*EXTRAIT À LIRE*:
Transhumances, pèlerinages, randonnées, promenades urbaines : le prisme de la marche pour comprendre l'histoire des sociétés.

« L’espèce humaine commence par les pieds » se plaisait à écrire André Leroi-Gourhan   , soulignant ainsi à quel point la bipédie est consubstantielle à l’humanité, dans la mesure où elle élargit en profondeur son horizon anthropologique et géographique en libérant la main et le visage. À l’origine était donc la marche : c’est de ce postulat que part Antoine de Baecque dans une stimulante synthèse. Historien du cinéma et moderniste, l’auteur est avant tout un féru de marche, un passionné des randonnées alpines   , au point de se définir, en contrepoint de son identité sédentaire de chercheur qui le cantonne aux salles dites « obscures », comme un « historien en marche »   . Avec ferveur, mais surtout beaucoup d’érudition, l’historien-marcheur donne corps à la multiplicité des types de marche et à la polysémie de la déambulation. Au-delà de ses implications anatomiques, la marche irrigue notre quotidien à l’image des isomorphismes qui nous font dire qu’une machine « marche » ou ne marche pas quand elle fonctionne ou dysfonctionne. Pour comprendre la marche, nous dit Antoine de Baecque, il faut en faire une histoire totale, il convient d’épuiser toutes les ramifications des chemins de traverse. La marche, ancrage quotidien de notre spatialité autant qu’intermédiaire phénoménologique entre le vivant et l’espace, a besoin d’une histoire qui rende compte de ses usages successifs dans des aires culturelles fort différentes : c’est à cette condition que pourra être restituée l’épaisseur du phénomène pédestre.



Des peuples marcheurs aux randonneurs d’aujourd’hui

 


D’Abraham et son peuple aux randonneurs actuels, la marche emprunte des sentiers hétéroclites. Il y a tout d’abord les peuples dont l’univers matériel et intellectuel est résolument orienté vers le fait pédestre. Ainsi des Lapons, dont Linné conserva un souvenir mémorable et dont les pratiques pédestres sont étroitement conditionnées par des facteurs sociaux et environnementaux – la disparition des rennes sauvages au XVIIe siècle précipita la mise en place d’un élevage domestique. Ainsi des Sioux, célèbres pour leurs migrations automnales et printanières, et, par leur culture physique de la marche, connus pour avoir imprégné notre imaginaire pédestre à tel point que le balisage rouge et blanc des sentiers de grande randonnée depuis 1947 se réfère au nomadisme indien ! Antoine de Baecque, qui souligne l’extrême codification des migrations des troupeaux chez les Sioux, relève par ailleurs l’importance fondamentale des transhumances ovines, où les déplacements vers les alpages apparaissent comme autant d’usages concourant à forger une mythologie pédestre, à la fois itinéraire spirituel et rituel cyclique. L’économie de la montagne alpine a son destin profondément lié à celui de la marche, car, loin d’être « repliée sur ses terroirs et estives »   , elle participe de l’espace commercial européen. Il suffit de penser à la route menant du pays de Moûtiers, dans la vallée de la Tarentaise, à la Maurienne puis au Piémont pour comprendre l’importance séculaire du commerce pédestre dans l’échange du sel, du fromage, des tissus, des épices et de l’argent, en n’oubliant pas que le colportage et la contrebande ont activement contribué à l’identité alpine. Les sacs à dos en hauteur à armature, qui ont inspiré nos sacs de randonnée actuels, ne sont-ils pas justement issus de la contrebande ?

*CONSIGNE DE TRAVAIL 1*:
Selon l'extrait sur l'histoire de la marche, depuis quelle année le balisage rouge et blanc des sentiers de grande randonnée se réfère-t-il au nomadisme indien ?

*EXTRAITS DE DONNÉES*:
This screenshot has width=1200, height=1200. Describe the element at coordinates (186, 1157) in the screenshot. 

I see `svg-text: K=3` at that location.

==

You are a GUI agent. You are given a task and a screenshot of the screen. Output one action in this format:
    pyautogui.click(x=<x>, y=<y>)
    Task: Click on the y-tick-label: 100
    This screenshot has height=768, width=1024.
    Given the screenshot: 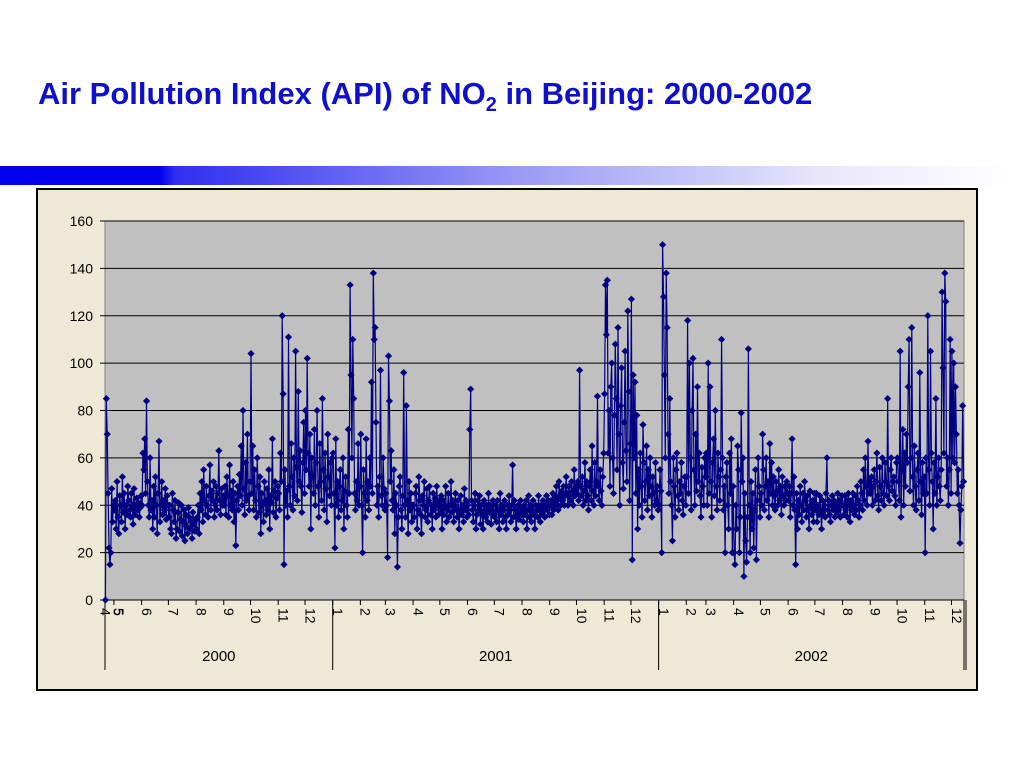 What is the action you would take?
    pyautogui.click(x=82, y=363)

*CONSIGNE DE TRAVAIL 2*:
Restituez sous forme de liste JSON de chaînes les lignes des entrées situées entre celle qui contient "This screenshot has width=1200, height=1200." et celle qui contient "at that location.", bornes incluses. Mettez une chaîne par ligne et omettez les lignes vides.

*RÉSULTAT 1*:
Depuis 1947.

*RÉSULTAT 2*:
[
  "This screenshot has width=1200, height=1200. Describe the element at coordinates (186, 1157) in the screenshot. ",
  "I see `svg-text: K=3` at that location."
]